Copy out each line from the material where the word "logo" is found.
──────── EXTRACTED INFORMATION
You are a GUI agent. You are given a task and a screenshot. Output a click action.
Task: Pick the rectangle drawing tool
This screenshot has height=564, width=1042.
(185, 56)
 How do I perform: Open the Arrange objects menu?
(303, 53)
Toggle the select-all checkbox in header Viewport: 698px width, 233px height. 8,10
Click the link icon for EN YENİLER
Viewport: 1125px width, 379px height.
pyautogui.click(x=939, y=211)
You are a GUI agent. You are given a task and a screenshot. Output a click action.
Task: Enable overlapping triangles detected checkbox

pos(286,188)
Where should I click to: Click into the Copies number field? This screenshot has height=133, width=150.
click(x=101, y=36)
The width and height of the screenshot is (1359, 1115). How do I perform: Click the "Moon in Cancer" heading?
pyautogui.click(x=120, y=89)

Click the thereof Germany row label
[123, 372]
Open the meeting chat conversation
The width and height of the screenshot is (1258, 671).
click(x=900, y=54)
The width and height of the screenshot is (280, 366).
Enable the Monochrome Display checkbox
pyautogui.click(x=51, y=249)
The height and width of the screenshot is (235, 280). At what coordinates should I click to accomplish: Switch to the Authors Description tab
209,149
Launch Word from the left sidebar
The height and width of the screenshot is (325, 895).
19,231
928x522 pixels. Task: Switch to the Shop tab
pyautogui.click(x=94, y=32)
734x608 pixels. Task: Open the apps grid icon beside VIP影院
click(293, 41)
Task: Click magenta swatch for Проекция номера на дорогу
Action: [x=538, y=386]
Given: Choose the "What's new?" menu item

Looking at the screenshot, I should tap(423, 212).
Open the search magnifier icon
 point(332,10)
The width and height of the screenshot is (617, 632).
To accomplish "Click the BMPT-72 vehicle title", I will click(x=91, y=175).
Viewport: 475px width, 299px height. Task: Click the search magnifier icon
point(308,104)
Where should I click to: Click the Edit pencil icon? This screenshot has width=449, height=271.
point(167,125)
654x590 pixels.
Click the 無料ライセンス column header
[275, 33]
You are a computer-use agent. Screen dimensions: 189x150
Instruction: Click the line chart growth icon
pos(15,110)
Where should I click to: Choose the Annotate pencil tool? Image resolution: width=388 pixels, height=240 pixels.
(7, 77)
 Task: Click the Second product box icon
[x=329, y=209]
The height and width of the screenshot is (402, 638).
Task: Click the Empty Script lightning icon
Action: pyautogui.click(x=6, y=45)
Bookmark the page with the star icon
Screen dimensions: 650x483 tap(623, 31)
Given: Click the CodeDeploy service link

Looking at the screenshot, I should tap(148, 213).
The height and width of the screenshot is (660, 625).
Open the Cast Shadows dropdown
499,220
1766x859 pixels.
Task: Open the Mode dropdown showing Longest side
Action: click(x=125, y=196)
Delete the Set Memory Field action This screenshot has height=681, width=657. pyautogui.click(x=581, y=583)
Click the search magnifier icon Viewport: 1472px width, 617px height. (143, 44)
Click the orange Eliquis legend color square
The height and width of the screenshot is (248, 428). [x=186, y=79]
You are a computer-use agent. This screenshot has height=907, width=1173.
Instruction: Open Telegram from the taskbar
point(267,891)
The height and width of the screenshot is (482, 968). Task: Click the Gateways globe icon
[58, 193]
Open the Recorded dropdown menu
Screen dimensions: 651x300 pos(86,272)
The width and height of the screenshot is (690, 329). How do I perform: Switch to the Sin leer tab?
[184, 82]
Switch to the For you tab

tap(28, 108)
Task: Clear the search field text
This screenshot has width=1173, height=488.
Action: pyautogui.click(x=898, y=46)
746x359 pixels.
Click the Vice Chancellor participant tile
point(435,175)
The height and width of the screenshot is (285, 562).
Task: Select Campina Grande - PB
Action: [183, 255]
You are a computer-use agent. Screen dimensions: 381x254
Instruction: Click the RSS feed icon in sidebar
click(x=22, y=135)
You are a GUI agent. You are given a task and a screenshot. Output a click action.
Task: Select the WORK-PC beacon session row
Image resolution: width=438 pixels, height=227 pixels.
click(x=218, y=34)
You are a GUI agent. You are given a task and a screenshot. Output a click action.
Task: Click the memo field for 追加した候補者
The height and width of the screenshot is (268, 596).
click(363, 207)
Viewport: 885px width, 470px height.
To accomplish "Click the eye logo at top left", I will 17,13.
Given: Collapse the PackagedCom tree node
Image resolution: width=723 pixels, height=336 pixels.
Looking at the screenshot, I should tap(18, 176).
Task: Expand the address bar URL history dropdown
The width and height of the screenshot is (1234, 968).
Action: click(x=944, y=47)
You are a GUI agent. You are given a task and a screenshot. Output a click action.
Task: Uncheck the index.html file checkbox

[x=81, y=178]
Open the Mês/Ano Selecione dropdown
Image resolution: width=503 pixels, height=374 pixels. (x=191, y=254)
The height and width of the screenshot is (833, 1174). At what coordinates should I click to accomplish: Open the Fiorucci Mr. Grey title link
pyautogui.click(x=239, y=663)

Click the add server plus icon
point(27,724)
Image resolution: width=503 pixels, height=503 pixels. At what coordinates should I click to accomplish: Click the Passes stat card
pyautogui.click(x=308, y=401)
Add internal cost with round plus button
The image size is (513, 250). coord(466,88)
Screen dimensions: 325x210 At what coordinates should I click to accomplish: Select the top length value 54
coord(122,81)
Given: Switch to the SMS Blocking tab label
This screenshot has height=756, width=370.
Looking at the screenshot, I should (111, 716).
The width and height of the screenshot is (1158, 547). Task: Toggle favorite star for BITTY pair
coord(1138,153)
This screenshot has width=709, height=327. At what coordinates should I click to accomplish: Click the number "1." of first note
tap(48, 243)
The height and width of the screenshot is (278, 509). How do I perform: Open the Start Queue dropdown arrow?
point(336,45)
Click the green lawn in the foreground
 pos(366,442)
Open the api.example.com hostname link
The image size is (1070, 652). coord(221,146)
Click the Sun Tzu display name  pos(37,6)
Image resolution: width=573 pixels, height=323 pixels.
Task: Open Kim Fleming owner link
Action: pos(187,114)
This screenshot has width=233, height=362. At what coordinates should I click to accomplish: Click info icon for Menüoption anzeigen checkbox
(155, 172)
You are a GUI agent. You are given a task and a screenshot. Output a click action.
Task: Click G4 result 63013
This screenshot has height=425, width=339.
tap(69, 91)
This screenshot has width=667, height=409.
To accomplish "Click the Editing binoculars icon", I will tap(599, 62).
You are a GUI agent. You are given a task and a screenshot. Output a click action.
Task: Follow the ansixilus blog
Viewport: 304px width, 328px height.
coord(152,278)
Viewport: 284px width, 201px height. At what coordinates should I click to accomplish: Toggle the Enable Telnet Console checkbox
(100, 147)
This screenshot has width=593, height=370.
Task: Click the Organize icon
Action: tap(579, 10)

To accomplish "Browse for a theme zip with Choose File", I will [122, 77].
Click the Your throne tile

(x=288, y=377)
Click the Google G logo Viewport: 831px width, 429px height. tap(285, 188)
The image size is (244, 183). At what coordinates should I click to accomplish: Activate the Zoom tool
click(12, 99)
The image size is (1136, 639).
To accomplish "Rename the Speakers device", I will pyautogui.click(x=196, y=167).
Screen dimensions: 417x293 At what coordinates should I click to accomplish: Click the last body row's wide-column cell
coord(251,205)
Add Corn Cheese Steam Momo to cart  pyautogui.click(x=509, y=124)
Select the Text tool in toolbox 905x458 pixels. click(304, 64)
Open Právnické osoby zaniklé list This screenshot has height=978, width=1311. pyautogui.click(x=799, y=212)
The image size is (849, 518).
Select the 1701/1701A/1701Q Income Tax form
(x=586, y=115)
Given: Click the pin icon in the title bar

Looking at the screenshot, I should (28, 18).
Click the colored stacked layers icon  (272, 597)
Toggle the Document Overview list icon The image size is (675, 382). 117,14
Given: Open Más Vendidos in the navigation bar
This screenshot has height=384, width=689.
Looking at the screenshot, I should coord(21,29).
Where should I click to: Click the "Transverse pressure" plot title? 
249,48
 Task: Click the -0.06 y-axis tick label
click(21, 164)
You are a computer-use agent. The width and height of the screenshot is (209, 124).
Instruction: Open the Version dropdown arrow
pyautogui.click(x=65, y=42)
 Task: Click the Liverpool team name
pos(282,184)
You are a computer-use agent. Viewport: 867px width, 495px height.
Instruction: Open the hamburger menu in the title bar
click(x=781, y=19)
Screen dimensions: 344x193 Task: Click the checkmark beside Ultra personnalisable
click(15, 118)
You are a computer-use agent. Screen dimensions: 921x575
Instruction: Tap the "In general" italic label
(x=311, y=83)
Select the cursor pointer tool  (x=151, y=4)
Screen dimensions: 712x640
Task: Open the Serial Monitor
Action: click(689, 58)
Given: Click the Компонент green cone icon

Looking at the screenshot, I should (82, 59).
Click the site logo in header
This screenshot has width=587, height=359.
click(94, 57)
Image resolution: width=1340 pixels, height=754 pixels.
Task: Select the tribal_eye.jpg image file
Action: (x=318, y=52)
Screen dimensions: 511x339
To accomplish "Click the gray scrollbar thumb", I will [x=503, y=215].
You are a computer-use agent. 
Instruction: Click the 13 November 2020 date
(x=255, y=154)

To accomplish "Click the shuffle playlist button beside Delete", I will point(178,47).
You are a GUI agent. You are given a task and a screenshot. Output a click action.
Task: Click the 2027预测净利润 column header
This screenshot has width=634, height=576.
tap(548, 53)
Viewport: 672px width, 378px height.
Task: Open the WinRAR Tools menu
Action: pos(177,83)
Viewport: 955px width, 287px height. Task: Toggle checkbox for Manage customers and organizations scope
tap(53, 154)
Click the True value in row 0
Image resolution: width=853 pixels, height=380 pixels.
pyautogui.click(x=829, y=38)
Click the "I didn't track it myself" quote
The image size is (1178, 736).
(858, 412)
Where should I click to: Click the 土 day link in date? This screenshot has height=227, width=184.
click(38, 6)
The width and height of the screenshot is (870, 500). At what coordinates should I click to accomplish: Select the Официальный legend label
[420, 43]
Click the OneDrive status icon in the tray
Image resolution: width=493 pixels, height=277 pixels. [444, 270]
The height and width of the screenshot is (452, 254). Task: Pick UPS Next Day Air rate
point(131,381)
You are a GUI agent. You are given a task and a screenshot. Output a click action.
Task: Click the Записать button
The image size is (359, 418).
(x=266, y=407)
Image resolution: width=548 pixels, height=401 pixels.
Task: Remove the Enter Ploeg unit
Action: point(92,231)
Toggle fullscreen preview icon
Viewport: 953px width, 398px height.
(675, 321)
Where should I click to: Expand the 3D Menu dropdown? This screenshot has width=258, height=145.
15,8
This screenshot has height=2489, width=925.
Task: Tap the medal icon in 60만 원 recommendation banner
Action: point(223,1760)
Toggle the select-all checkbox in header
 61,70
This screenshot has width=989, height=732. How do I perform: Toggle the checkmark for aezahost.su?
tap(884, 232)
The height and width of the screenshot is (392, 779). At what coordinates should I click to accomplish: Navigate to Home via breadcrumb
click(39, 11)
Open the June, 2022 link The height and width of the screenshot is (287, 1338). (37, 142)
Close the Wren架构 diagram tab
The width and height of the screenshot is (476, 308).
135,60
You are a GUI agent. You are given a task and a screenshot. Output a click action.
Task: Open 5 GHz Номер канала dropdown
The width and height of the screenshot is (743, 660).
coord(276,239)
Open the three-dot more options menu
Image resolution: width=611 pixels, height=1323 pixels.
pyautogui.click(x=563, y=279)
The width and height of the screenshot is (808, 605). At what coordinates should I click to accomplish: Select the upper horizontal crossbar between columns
────────────────
RESPONSE TO THIS EXERCISE:
To accomplish "Click the eye logo at top left", I will 17,13.
Click the Google G logo Viewport: 831px width, 429px height. tap(285, 188)
Click the site logo in header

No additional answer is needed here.